#### [TASK INPUT]
Content starts

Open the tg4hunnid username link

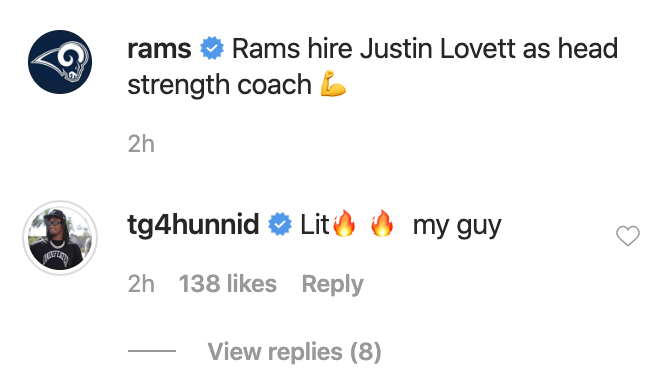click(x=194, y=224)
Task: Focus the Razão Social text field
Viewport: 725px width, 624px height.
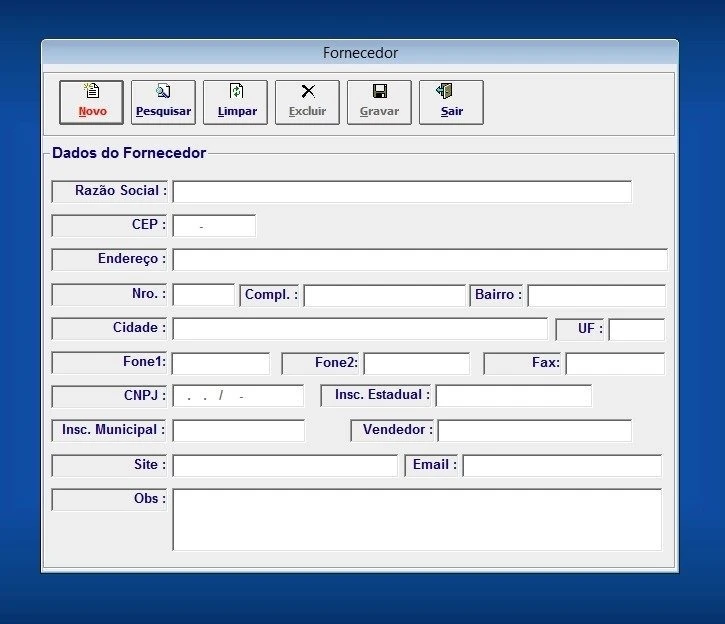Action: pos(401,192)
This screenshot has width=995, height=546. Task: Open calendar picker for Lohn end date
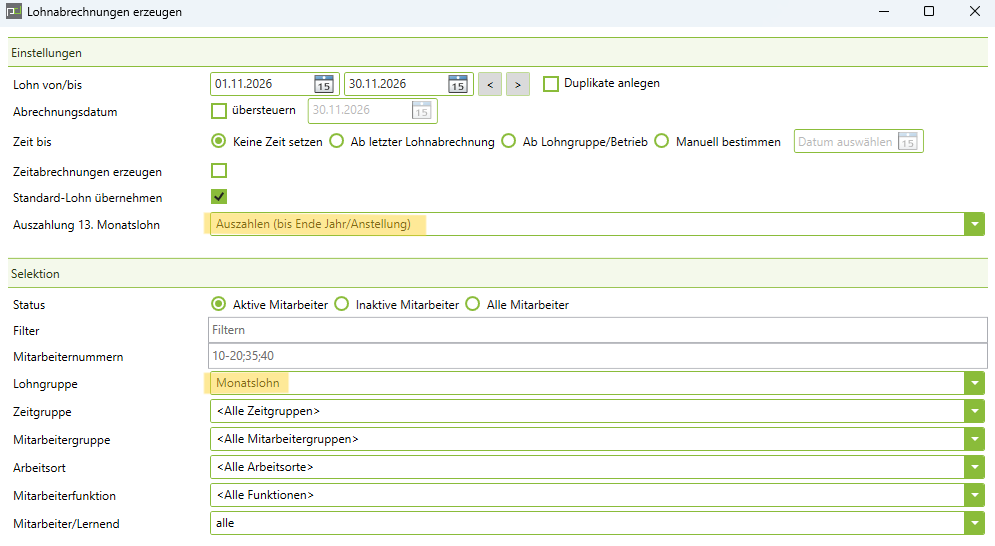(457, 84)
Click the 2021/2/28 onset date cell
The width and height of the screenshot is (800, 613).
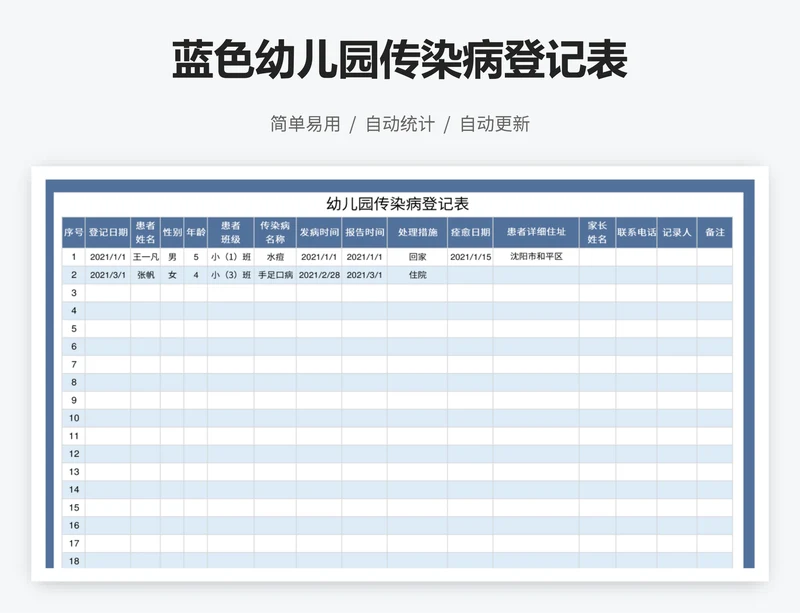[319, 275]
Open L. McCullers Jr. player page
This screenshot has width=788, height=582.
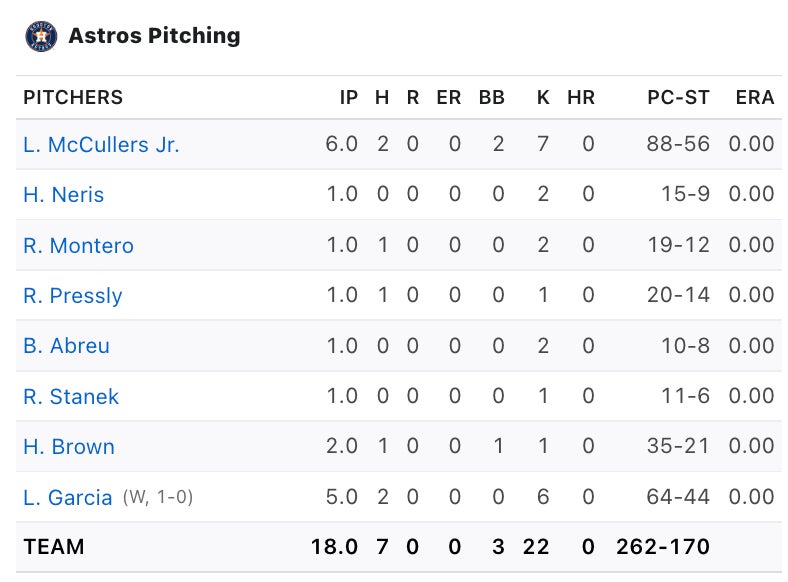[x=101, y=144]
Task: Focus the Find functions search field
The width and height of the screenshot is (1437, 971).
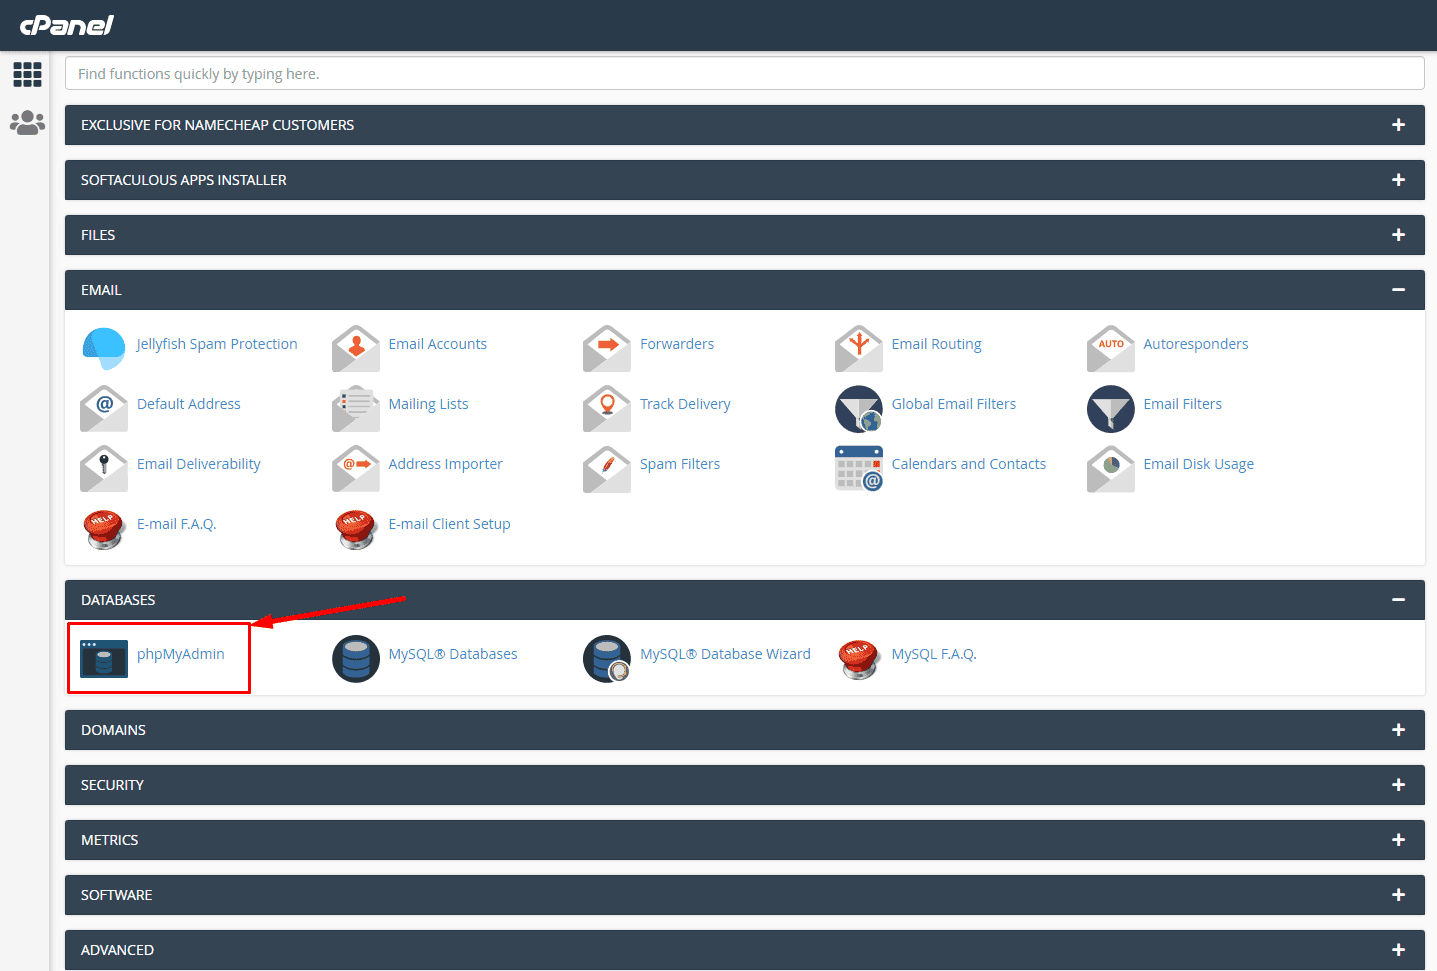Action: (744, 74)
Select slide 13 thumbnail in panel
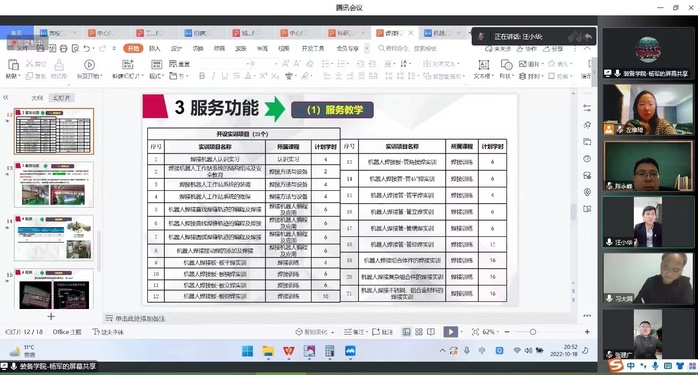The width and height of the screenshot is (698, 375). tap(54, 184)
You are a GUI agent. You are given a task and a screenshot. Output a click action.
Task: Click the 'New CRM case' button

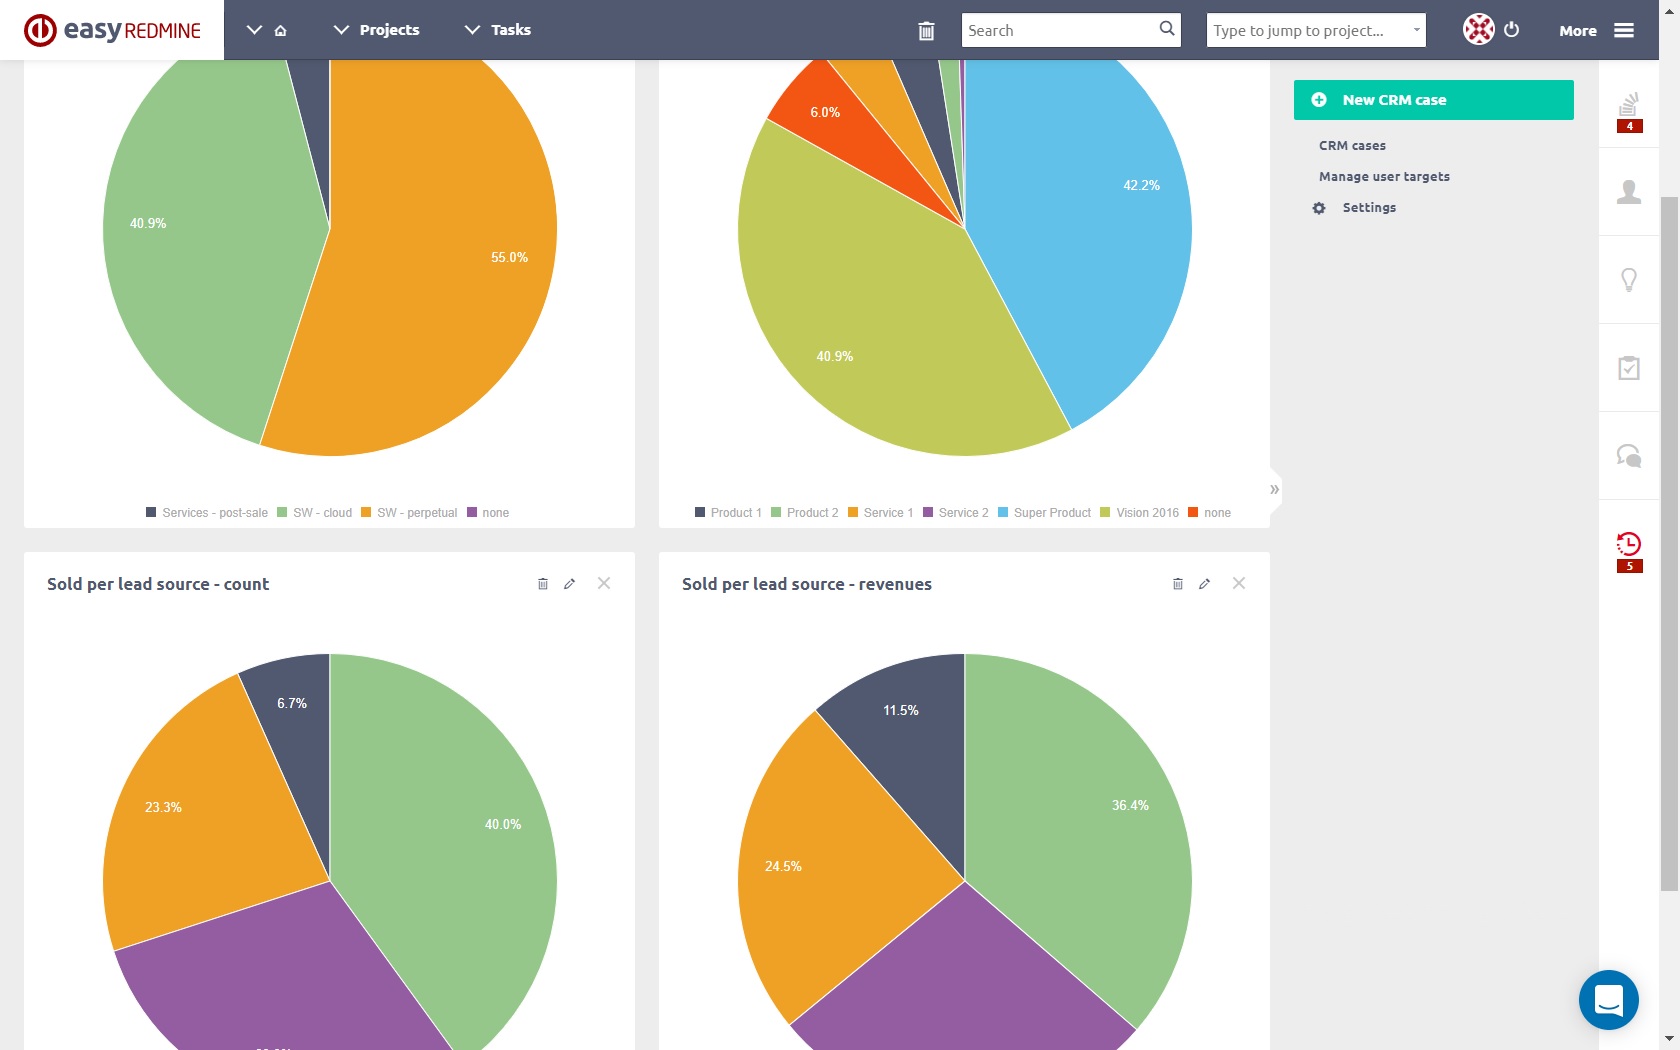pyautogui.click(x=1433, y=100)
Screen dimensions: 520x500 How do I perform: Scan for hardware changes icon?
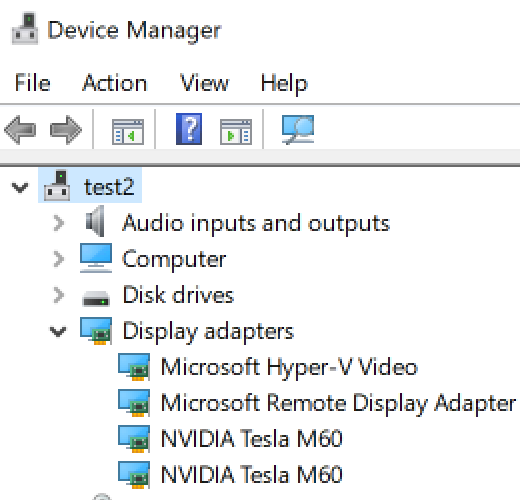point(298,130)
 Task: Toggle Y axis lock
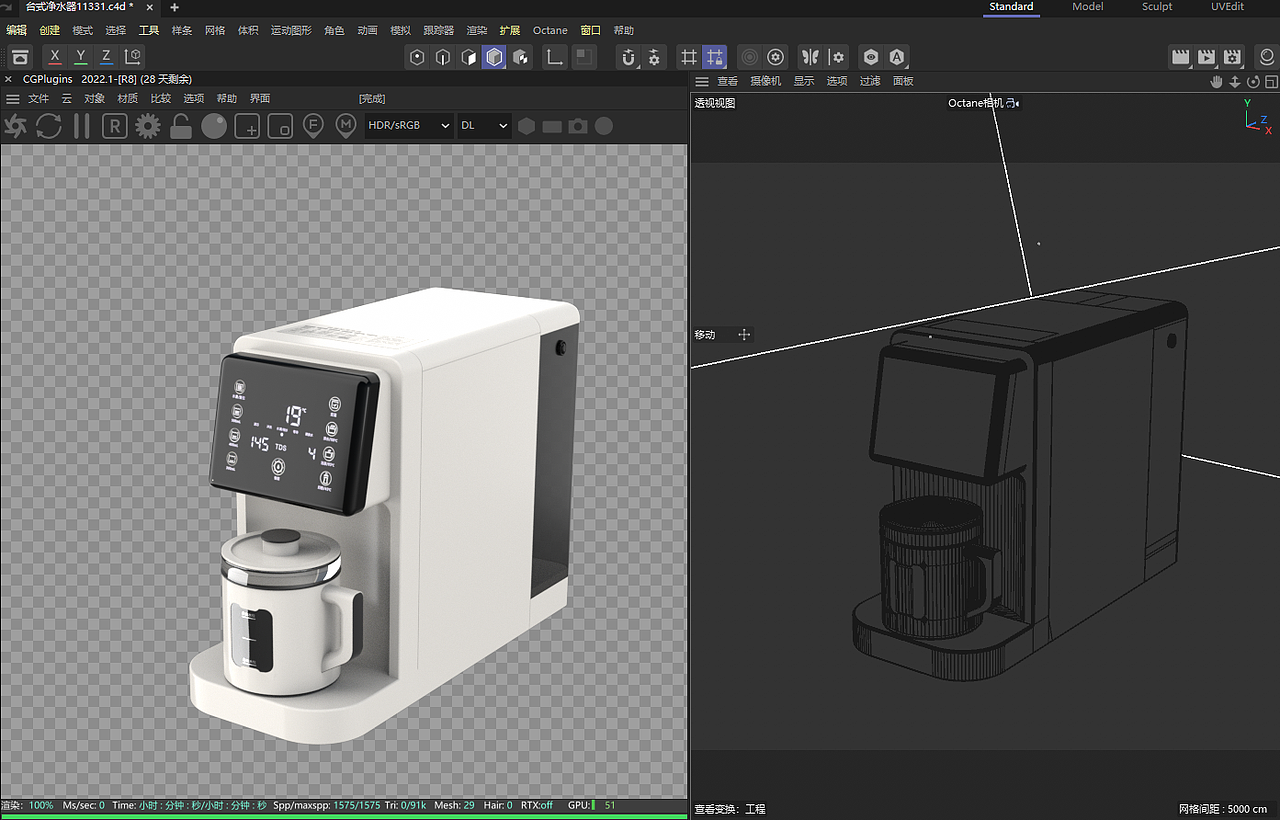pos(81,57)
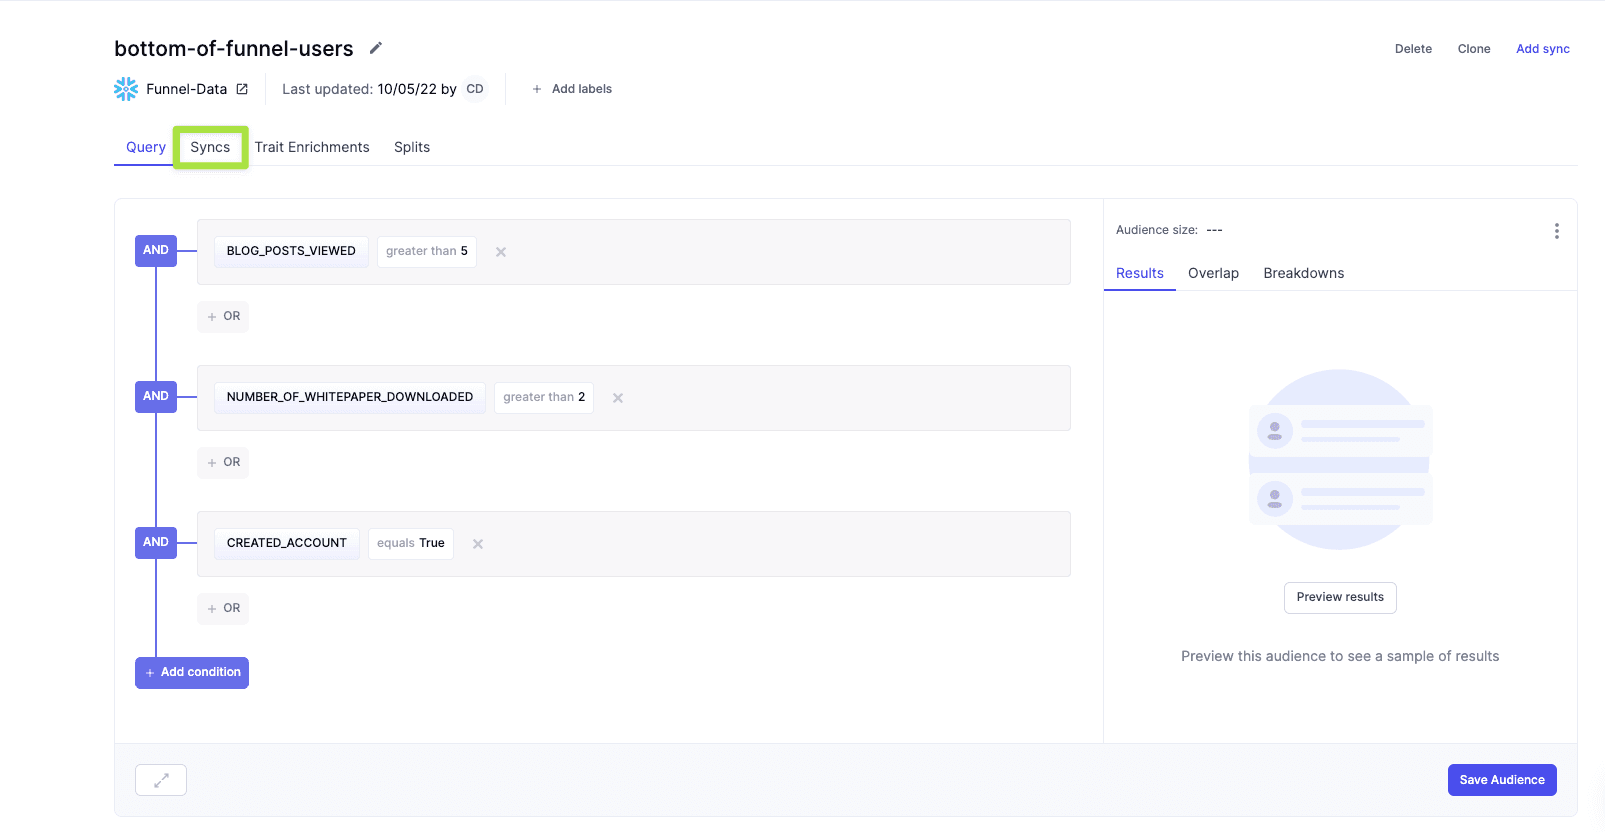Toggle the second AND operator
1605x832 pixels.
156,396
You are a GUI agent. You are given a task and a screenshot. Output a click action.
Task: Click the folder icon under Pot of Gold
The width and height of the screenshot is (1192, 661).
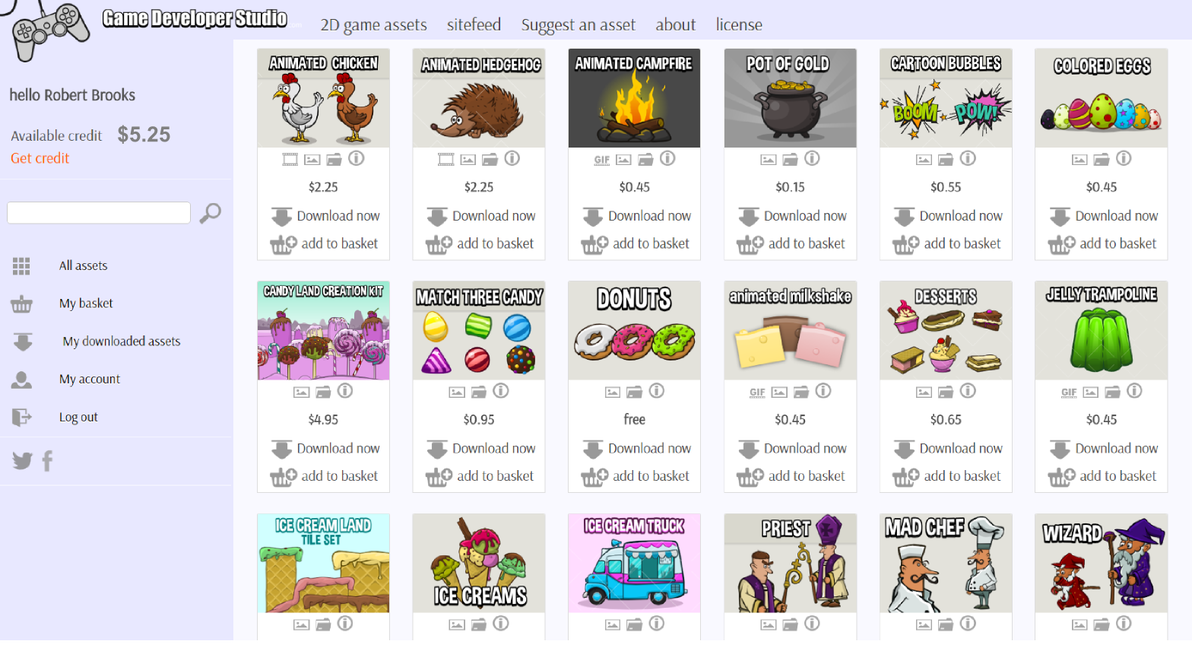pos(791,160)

Content ends

#### [TASK]
Pictures must not appear in the copy, and every record must be restated word for word.

#### [EXERCISE ANSWER]
Open the tg4hunnid username link

click(x=194, y=224)
Task: Focus the Razão Social text field
Viewport: 725px width, 624px height.
Action: pos(401,192)
This screenshot has width=995, height=546. Task: Open calendar picker for Lohn end date
(457, 84)
Click the 2021/2/28 onset date cell
The width and height of the screenshot is (800, 613).
[319, 275]
Open L. McCullers Jr. player page
This screenshot has width=788, height=582.
[x=101, y=144]
Task: Focus the Find functions search field
The width and height of the screenshot is (1437, 971).
Action: (744, 74)
Select slide 13 thumbnail in panel
The width and height of the screenshot is (698, 375). tap(54, 184)
You are a GUI agent. You are given a task and a screenshot. Output a click action.
Task: Click the 'New CRM case' button

pyautogui.click(x=1433, y=100)
Screen dimensions: 520x500 How do I perform: Scan for hardware changes icon?
point(298,130)
 Task: Toggle Y axis lock
pos(81,57)
Toggle the second AND operator
1605x832 pixels.
156,396
You are a GUI agent. You are given a task and a screenshot. Output a click action.
Task: Click the folder icon under Pot of Gold
The width and height of the screenshot is (1192, 661).
pos(791,160)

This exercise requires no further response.